*Information given:*
>> BEGIN

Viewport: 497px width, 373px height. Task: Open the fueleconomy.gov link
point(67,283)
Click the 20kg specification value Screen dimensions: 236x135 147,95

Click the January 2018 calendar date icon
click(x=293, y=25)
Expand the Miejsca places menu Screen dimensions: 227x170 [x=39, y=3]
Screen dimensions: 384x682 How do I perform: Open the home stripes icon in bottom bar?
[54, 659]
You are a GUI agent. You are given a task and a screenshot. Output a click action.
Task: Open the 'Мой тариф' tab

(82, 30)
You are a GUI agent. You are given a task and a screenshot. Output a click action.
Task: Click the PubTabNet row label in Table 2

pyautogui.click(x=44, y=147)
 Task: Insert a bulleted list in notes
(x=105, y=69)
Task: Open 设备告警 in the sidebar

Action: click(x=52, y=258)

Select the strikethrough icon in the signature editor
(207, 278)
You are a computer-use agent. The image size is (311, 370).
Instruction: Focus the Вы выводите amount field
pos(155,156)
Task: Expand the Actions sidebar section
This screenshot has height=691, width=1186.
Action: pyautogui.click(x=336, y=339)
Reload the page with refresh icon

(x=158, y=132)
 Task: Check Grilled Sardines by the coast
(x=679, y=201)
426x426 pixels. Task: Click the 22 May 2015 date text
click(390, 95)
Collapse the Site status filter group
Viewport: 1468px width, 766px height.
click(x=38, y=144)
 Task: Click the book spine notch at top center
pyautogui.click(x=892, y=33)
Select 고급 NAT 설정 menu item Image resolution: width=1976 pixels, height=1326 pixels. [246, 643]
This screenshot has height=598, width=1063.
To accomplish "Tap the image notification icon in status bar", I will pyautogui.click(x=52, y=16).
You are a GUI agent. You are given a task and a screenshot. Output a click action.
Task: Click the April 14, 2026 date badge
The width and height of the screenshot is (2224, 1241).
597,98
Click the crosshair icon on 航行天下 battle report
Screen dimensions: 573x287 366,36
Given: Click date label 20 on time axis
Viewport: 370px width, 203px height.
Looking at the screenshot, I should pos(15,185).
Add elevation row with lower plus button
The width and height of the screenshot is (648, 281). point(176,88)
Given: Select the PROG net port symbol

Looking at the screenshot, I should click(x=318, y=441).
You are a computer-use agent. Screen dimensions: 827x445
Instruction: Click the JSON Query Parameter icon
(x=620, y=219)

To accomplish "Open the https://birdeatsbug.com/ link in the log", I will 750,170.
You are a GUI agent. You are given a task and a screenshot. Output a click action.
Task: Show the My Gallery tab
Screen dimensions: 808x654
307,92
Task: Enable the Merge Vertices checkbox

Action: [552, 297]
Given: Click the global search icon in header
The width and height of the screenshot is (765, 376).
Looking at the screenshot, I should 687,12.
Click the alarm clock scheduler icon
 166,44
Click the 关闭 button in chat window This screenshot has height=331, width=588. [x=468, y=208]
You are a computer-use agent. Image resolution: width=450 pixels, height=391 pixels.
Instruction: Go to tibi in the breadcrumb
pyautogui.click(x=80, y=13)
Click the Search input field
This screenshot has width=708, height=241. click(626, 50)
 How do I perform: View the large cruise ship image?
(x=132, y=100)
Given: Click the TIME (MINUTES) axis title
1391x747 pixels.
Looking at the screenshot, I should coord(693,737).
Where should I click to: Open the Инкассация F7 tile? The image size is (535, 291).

>> END

*Aim of the task:*
Filter the entries above, copying out each line that contains the word "dimensions".

*Answer to this task:*
Click the 20kg specification value Screen dimensions: 236x135 147,95
Expand the Miejsca places menu Screen dimensions: 227x170 [x=39, y=3]
Screen dimensions: 384x682 How do I perform: Open the home stripes icon in bottom bar?
Screen dimensions: 573x287 366,36
You are a computer-use agent. Screen dimensions: 827x445
Screen dimensions: 808x654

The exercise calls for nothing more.